Your healthcare team
The members of your healthcare team guide you through your treatment, support you, and answer your questions. Your team may include the following specialists:
A neurosurgeon is a healthcare provider who performs the procedure needed to correct your problem.
A radiologist is a healthcare provider who specializes in the use of radiation in the diagnosis and treatment of disease.
A neurologist helps co-manage the person during the acute phase of illness, helps direct recovery therapy, and helps manage complications such as seizures.
Nurses provide patient care and may also teach family and friends to assist with your recovery.
Physiatrists (healthcare providers specializing in rehabilitation) assist in directing the recovery of lost motor and language skills.
Physical and occupational therapists help with walking, dressing, and other life skills.
Speech therapists focus on speech and swallowing problems.
A case manager or social worker helps guide you through the healthcare system.
Surgery for AVM
Surgical resection removes the tangled blood vessels.
Reaching the brain.
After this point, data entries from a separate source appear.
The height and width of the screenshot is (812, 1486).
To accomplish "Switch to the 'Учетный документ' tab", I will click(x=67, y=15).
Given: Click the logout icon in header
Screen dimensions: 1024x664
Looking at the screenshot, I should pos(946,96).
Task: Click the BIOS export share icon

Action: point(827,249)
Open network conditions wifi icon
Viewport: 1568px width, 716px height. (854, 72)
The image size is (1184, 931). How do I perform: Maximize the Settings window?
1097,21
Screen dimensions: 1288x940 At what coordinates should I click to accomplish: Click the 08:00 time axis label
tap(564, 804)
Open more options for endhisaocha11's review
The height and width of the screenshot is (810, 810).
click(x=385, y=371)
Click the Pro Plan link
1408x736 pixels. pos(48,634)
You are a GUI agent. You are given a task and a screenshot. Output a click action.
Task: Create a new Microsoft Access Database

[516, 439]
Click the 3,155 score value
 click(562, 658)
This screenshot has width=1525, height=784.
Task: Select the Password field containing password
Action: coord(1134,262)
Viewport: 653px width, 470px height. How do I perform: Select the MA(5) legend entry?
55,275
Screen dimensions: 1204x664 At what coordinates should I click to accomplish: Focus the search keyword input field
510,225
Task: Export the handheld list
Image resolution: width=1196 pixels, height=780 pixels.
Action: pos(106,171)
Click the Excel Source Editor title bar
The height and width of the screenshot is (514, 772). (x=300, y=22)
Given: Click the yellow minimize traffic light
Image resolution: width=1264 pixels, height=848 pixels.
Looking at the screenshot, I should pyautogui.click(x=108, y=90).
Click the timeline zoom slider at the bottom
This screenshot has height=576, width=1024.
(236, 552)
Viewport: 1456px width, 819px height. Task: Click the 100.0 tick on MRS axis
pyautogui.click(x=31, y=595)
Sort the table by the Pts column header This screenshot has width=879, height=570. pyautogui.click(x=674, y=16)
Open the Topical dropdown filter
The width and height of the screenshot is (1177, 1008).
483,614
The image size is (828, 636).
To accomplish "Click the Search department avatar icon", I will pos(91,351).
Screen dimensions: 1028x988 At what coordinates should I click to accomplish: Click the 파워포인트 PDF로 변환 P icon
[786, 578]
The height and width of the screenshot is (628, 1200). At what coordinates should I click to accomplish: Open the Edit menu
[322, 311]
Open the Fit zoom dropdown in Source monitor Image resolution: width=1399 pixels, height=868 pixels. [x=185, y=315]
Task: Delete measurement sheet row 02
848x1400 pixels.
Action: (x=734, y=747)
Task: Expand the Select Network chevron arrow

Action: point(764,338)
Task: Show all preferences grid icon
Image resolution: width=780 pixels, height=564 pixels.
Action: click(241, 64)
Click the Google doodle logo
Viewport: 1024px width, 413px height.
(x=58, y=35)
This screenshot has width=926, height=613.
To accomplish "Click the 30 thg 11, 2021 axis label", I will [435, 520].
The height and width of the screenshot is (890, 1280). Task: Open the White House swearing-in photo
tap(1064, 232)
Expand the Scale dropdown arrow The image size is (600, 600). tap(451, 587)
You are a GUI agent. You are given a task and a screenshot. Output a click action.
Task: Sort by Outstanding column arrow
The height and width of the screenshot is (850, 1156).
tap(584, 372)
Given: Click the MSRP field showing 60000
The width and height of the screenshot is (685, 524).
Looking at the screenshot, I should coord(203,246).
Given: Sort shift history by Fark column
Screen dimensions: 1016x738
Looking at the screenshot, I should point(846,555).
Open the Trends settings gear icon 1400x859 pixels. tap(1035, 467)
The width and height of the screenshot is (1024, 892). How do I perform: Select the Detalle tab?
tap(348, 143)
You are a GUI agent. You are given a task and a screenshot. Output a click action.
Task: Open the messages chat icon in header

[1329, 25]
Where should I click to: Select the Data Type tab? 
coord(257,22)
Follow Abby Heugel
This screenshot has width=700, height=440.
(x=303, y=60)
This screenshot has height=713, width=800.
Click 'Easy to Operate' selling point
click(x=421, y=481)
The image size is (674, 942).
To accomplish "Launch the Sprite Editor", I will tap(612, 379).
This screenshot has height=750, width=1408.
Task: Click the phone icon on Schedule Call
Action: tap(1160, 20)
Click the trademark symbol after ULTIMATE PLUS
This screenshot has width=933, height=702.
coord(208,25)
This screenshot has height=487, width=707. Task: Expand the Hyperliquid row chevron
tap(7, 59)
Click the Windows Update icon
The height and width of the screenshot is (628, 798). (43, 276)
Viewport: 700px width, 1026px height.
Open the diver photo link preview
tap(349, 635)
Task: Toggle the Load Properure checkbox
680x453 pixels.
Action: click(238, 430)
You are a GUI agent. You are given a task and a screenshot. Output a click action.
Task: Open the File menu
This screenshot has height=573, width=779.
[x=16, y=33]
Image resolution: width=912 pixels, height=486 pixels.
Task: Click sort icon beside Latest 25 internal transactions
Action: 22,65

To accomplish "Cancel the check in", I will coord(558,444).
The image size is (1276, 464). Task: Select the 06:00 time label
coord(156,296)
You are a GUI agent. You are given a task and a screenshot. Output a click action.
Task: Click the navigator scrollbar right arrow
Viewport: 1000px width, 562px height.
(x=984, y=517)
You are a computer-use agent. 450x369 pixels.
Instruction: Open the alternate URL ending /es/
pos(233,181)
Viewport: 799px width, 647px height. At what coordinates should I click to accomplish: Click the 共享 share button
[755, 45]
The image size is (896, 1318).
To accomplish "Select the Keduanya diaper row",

The surgeon uses a procedure called craniotomy to reach the brain. During a craniotomy, small holes called burr holes are made in the skull. The bone between the holes is cut and lifted away. Finally, the surgeon opens the dura and exposes the brain.
Removing the AVM. Once the surgeon has access to the AVM, the abnormal arteries and veins are removed. This redirects blood flow to normal vessels, preventing the AVM from bursting and leaking blood.
Closing the skull. When the AVM has been removed, the dura covering the brain is closed. In most cases, the skull bone is put back. The skull bone can be held in place using one of several methods. Titanium clamps are often used, as they provide the most stability and cover the burr holes. After the clamps are in place, the skin incision is closed with stitches or staples.
AVMs sometimes require a combination of treatments. Other treatments include:
Radiosurgery. Radiation (beams of gamma rays) can be directed at the AVM using tools called gamma knife, LINAC, or proton beam. The irradiation delivered by the gamma knife closes off the abnormal blood vessels, so that blood no longer flows through them. Specialists (neurosurgeon, physicist, and radiation oncologist with special training in this field) will be involved.
Embolization. Glue is inserted into the AVM through a catheter (very thin tube). This breaks apart the AVM and holds the blood vessels in a new location. Embolization may happen in isolation or as part of the surgical procedure. Beads, tiny balloons, or coils (tiny, spring-shaped objects) can also be used to embolize an AVM. A specialist will be involved in embolization.